La conséquence pour une fille non enregistrée à l’état civil et donnée à un mariage précoce et forcé est énorme. Sur le plan humain c’est une déshumanisation, on chosifie la fille, cela sous-entend qu’elle n’est pas sujet de droit dans son pays, il n’est pas possible de la protéger en tant que telle. Cette fille va se retrouver sous le toit d’un homme qui a peut-être l’âge de son père ou grand-père, dans un cycle de pauvreté, ses propres enfants ne seront peut être pas déclarés à la naissance et n’auront pas droit à l’éducation. Le même cycle va se répéter. L’avenir de ces femmes et de leurs enfants est mis en péril. Elle est comme une esclave, pas de voix, pas de droit !
Alain Grumberg, modérateur :
Une enfant qui ne va pas à l’école, ses enfants filles ont tous les risques ne pas aller à l’école. Une fillette qui devient mère qui ne sait pas lire, ne sait pas lire le mode d’emploi du lait infantile et peut donner la mort aux bébés du fait de diarrhées.

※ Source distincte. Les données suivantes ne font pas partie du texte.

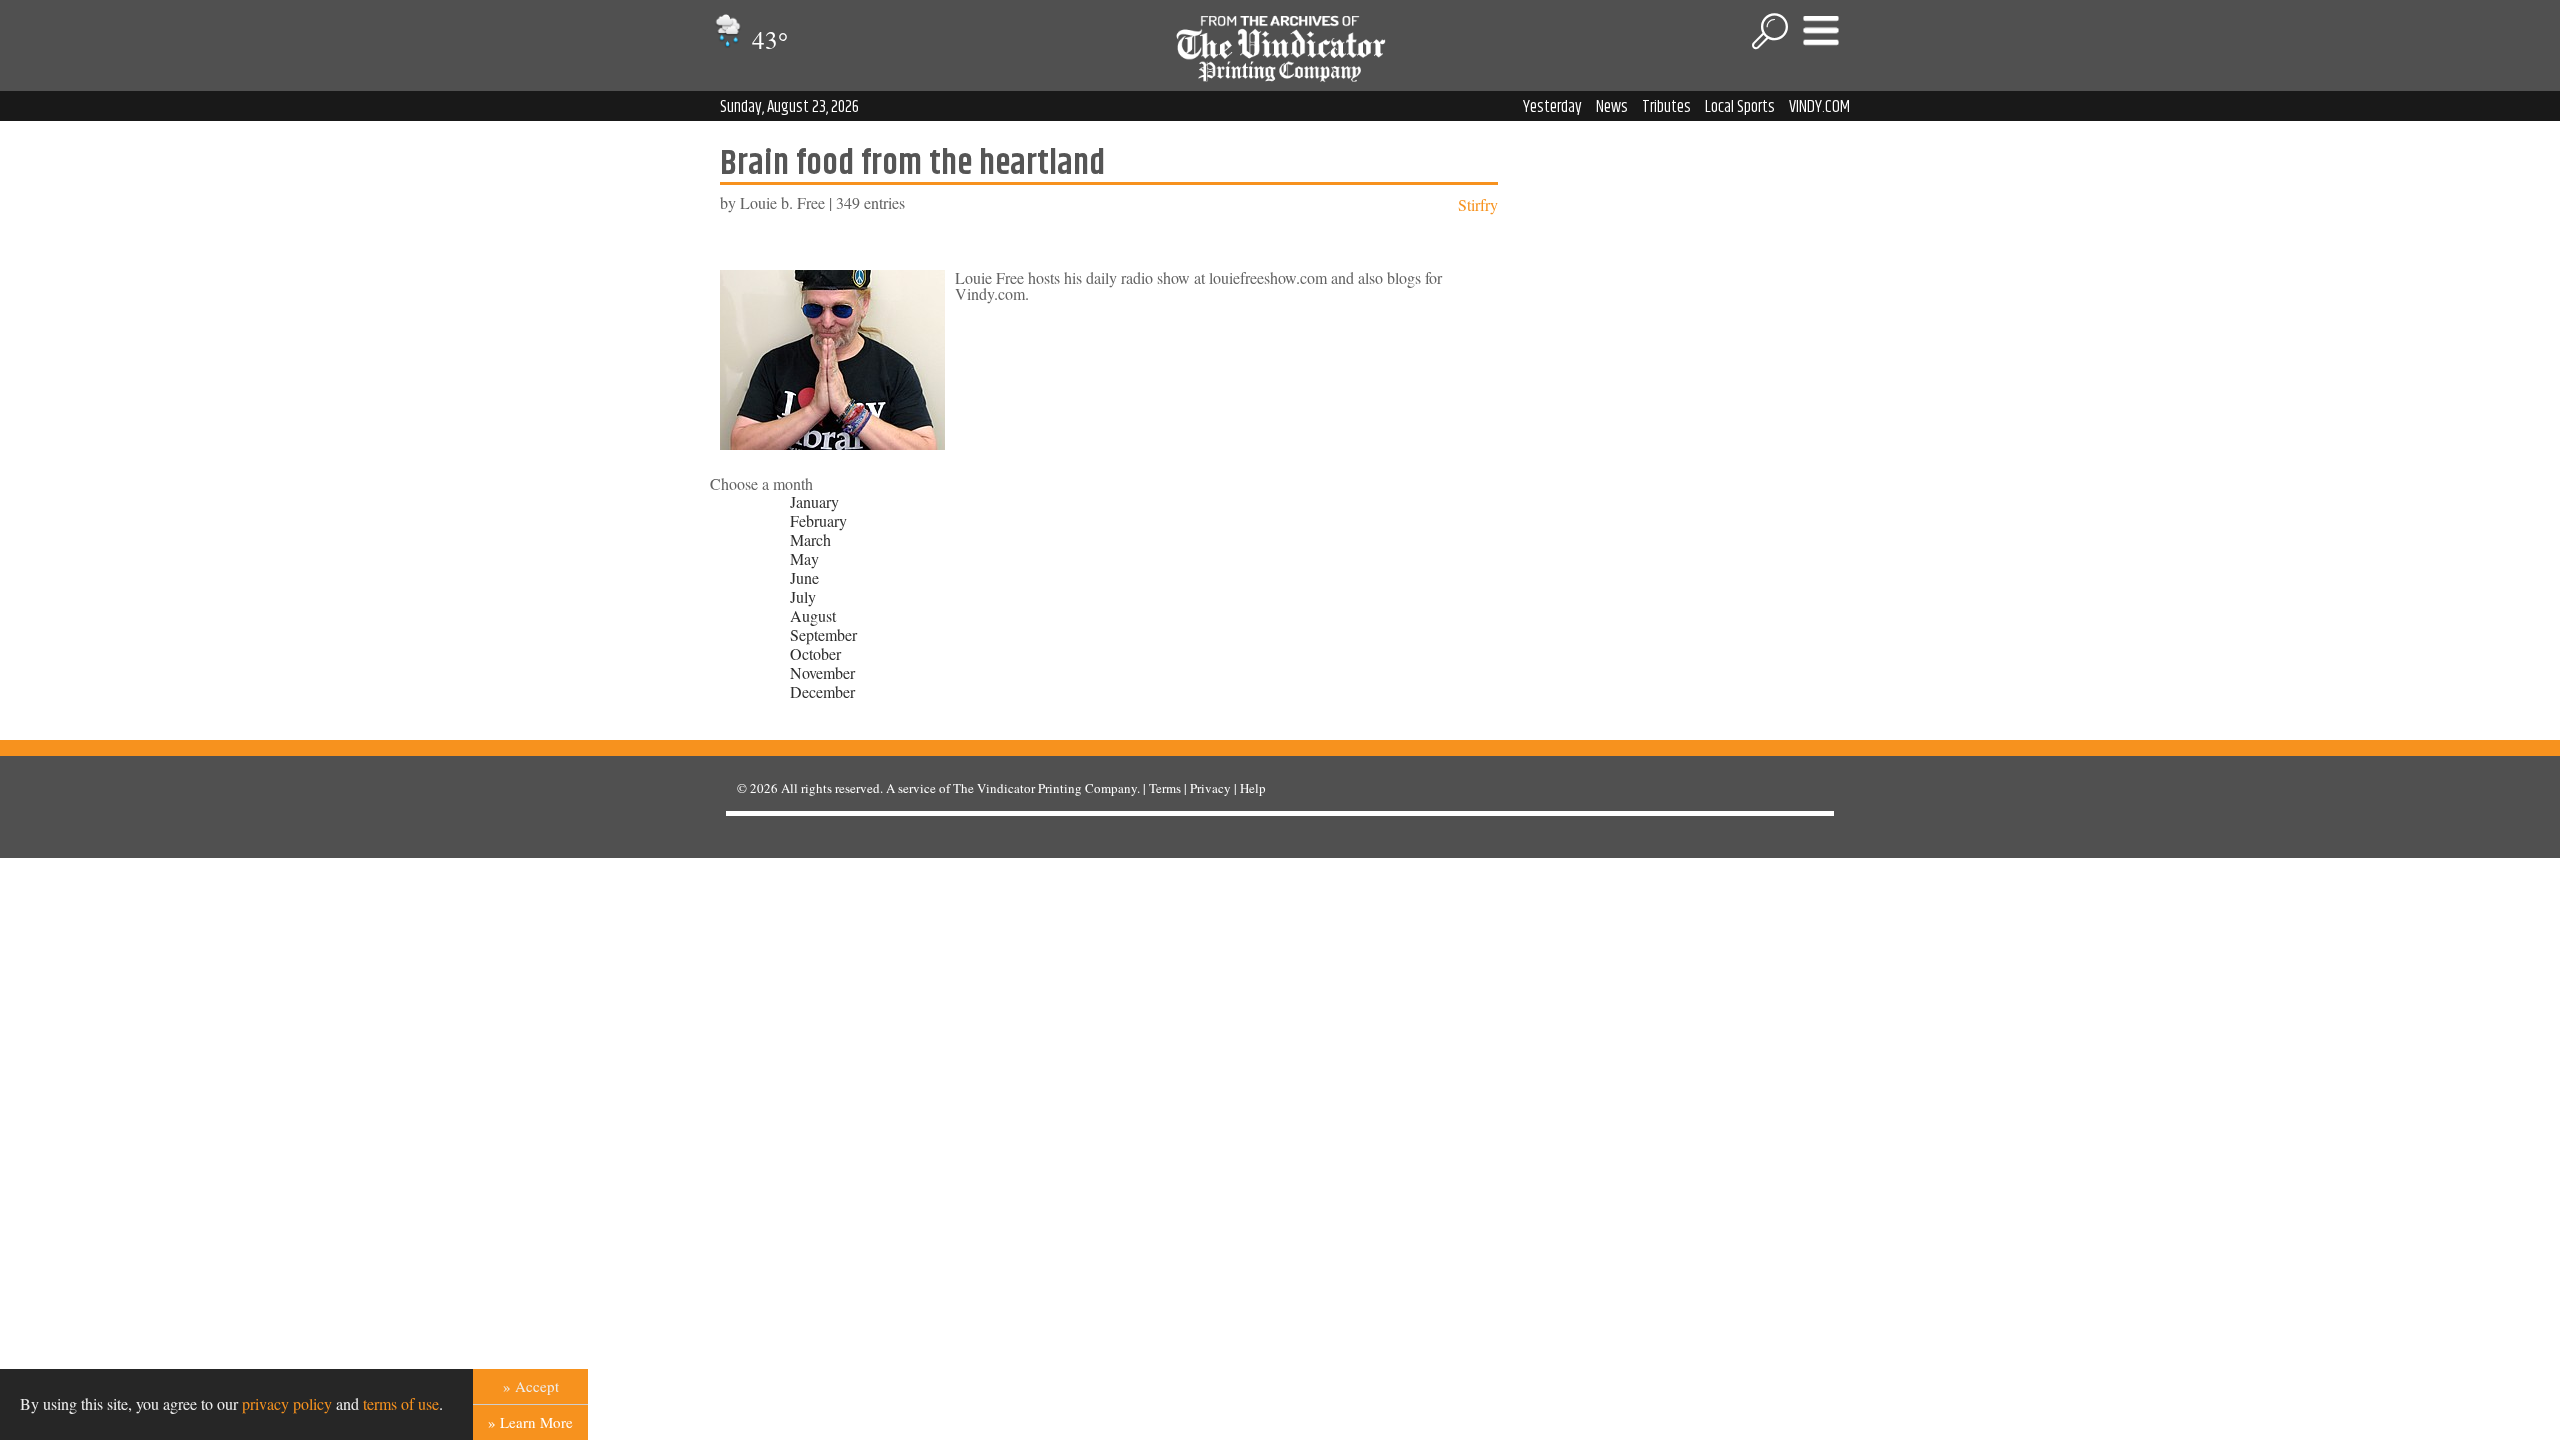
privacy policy (287, 1403)
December (822, 691)
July (803, 596)
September (823, 634)
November (822, 672)
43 (767, 39)
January (814, 501)
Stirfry (1478, 204)
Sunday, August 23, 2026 (789, 107)
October (815, 653)
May (804, 558)
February (818, 520)
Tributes (1666, 107)
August (813, 615)
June (804, 577)
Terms (1165, 788)
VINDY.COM (1819, 107)
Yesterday (1552, 107)
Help (1253, 788)
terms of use (401, 1403)
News (1612, 107)
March (810, 539)
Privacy (1210, 788)
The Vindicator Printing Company (1045, 788)
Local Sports (1740, 107)
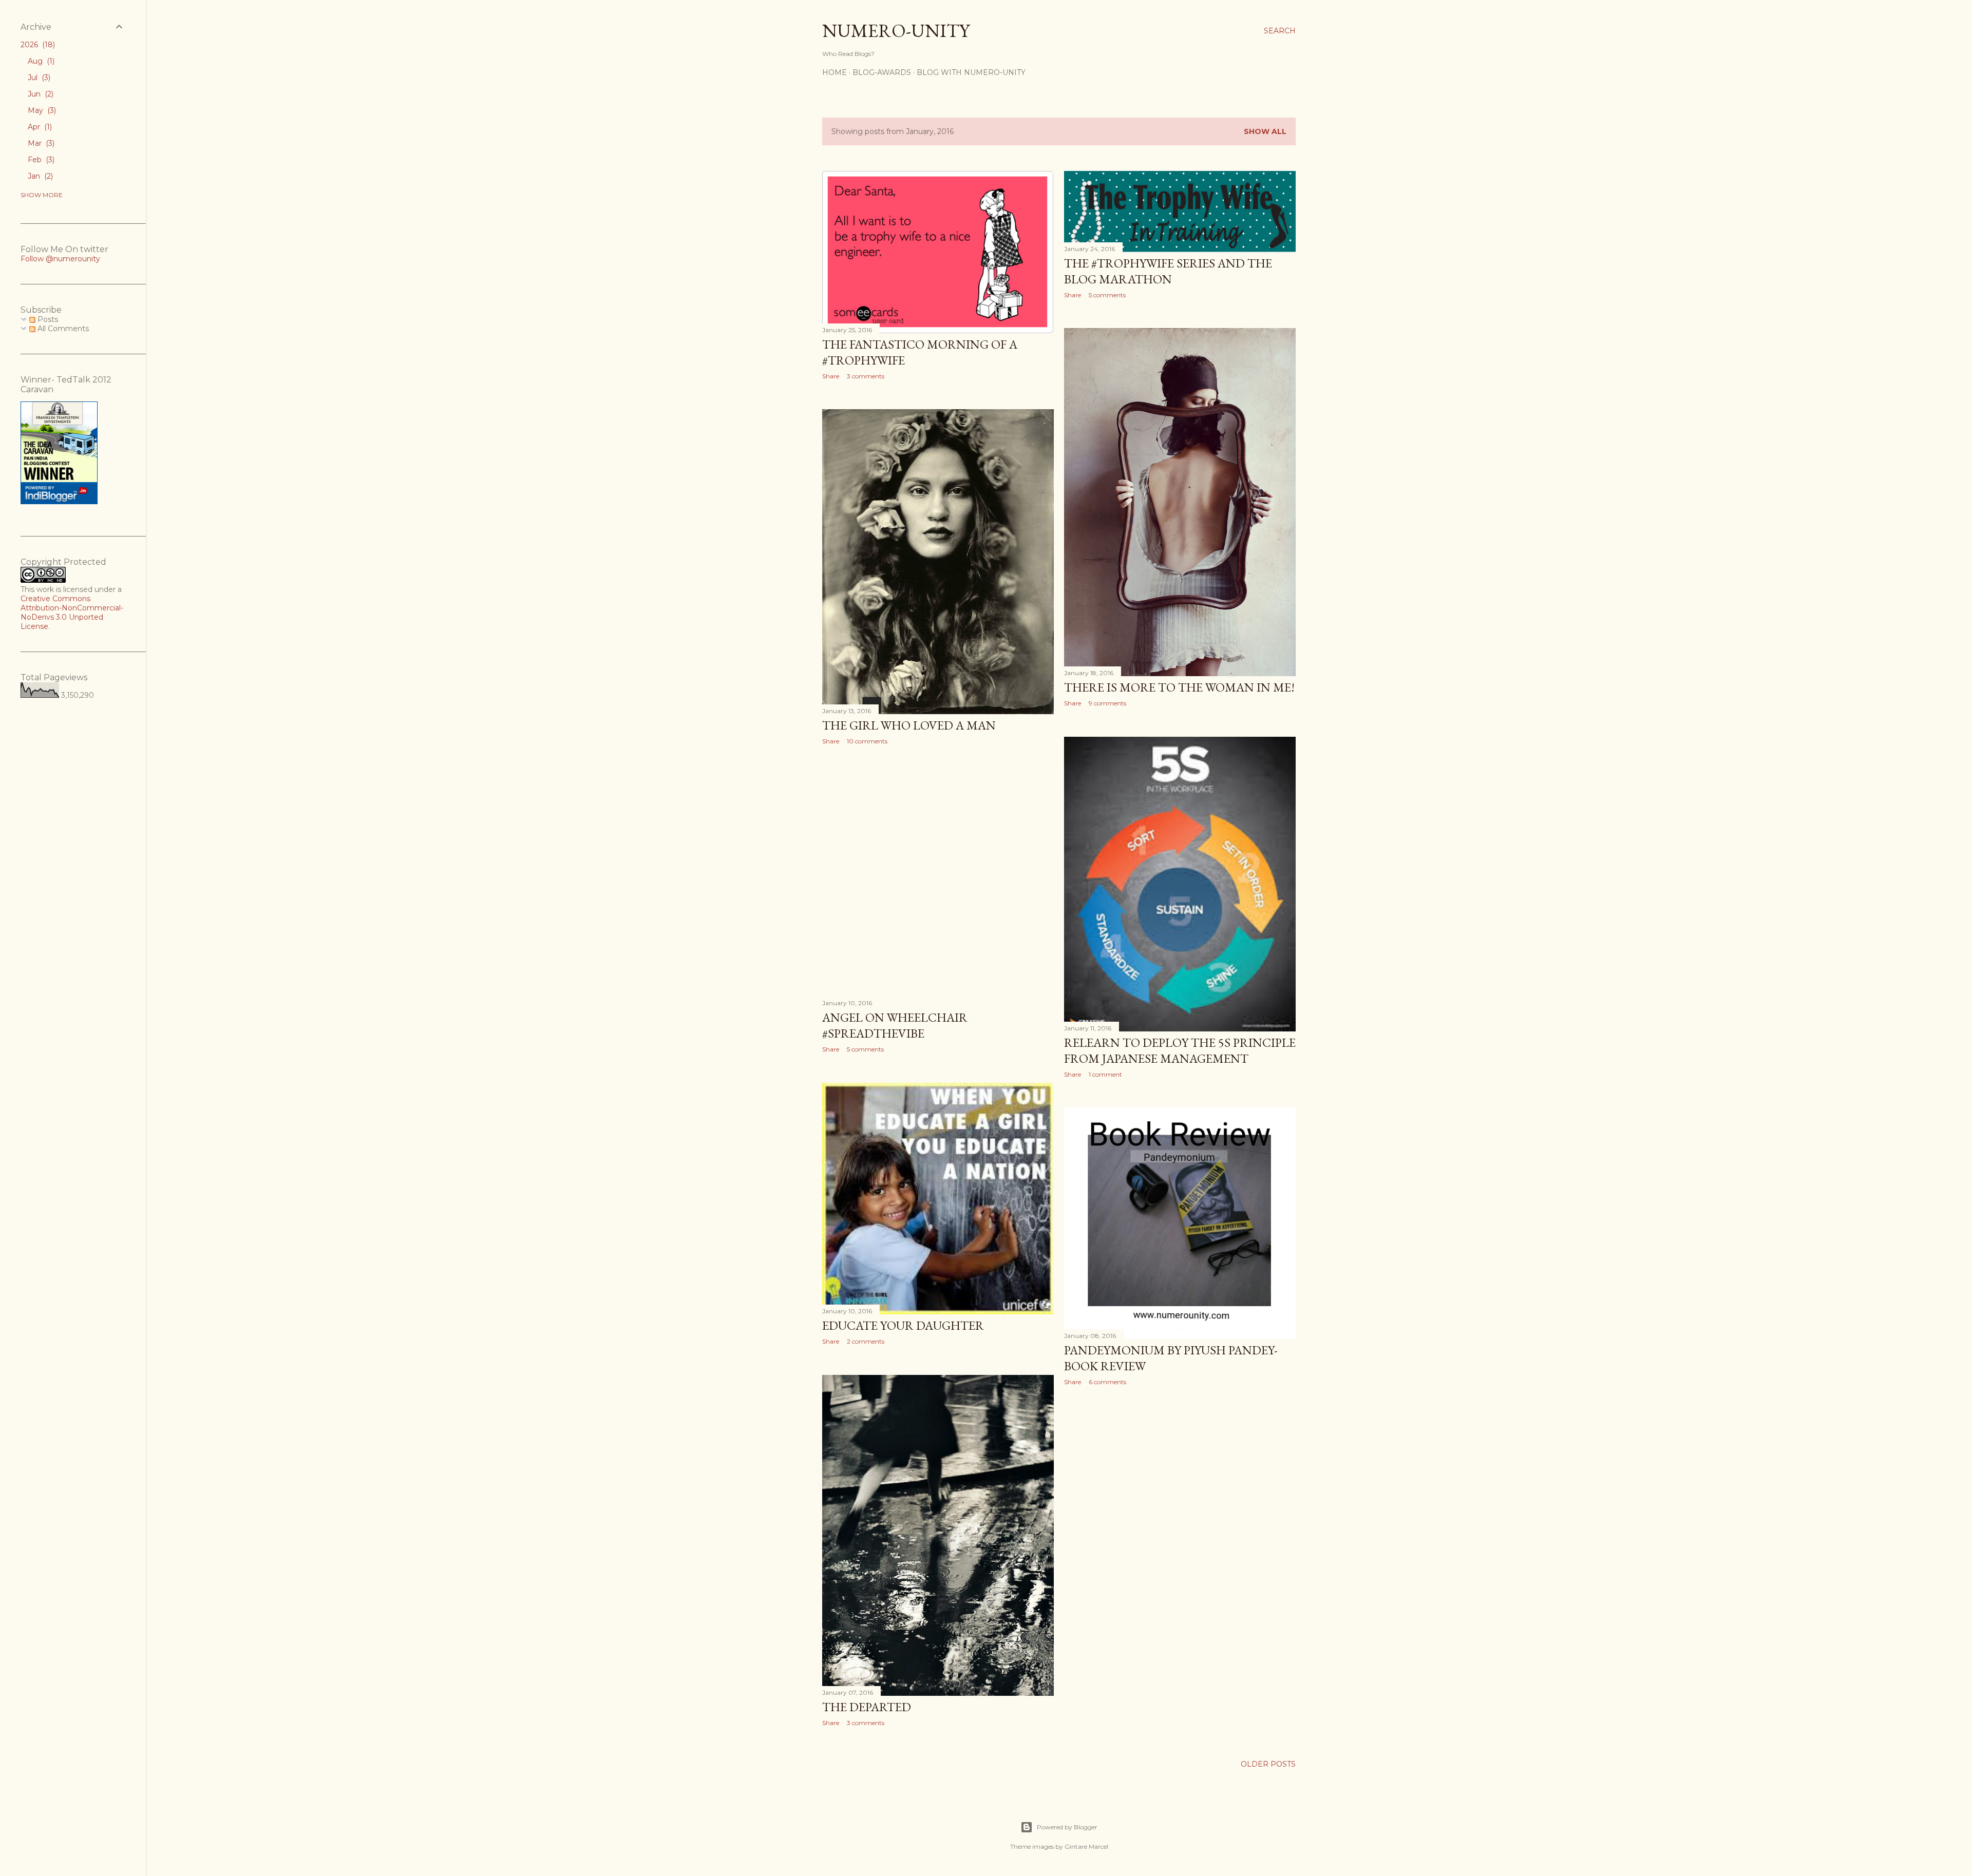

Hadja Idrissa Bah, Présidente de club des jeunes filles leaders de Guinée :
Ces mariages précoces/forcés sont aussi une difficulté en Guinée. Ce sujet est devenu une urgence en Afrique. Nous, en tant qu’acteurs et actrices de la société civile, nous rencontrons d’énormes difficultés car nous sommes sur le terrain. Les problèmes, les causes, les conséquences sont connus. Il faut trouver des solutions. Nous annulons les mariages des enfants : on nous demande de venir et d’arrêter le mariage d’un enfant. C’est impossible s’il n’y a pas d’acte de naissance car les parents prétendront que l’enfant est majeur. On a engagé les jeunes afin de savoir l’âge réel de la petite. Son papa veut absolument qu’elle se marie pour des raisons de pauvreté. La fille aussi a été embobinée : elle déclare « j’ai déjà 18 ans ». Ce n’était pas visible en la voyant. On essaye une autre stratégie : on lui demande sa carte scolaire où son âge devrait être mentionné. Mais impossible d’aller voir l’école car il existe un lien entre le futur époux et un instituteur. Quand les filles ont moins de 18 ans, ils prétendent qu’elles sont majeures. Sans extrait de naissance, on ne peut pas empêcher le mariage et la fille ne connaît pas l’importance de l’extrait de naissance : c’est un cercle vicieux. Est-ce que l’on va continuer les efforts ? Va-t-on revenir vers ces enfants qui n’ont pas d’extrait de naissance ? Il y a aussi une discrimination entre les enfants scolarisés avec ou sans état civil. C’est un phénomène qui me met hors de moi.
Alain Grumberg, modérateur :
Il faut prendre ces questions avec détermination. Chacune de votre point de vue, comment expliquez-vous cette situation, le fait que tant d’enfants soient laissés sans état civil ?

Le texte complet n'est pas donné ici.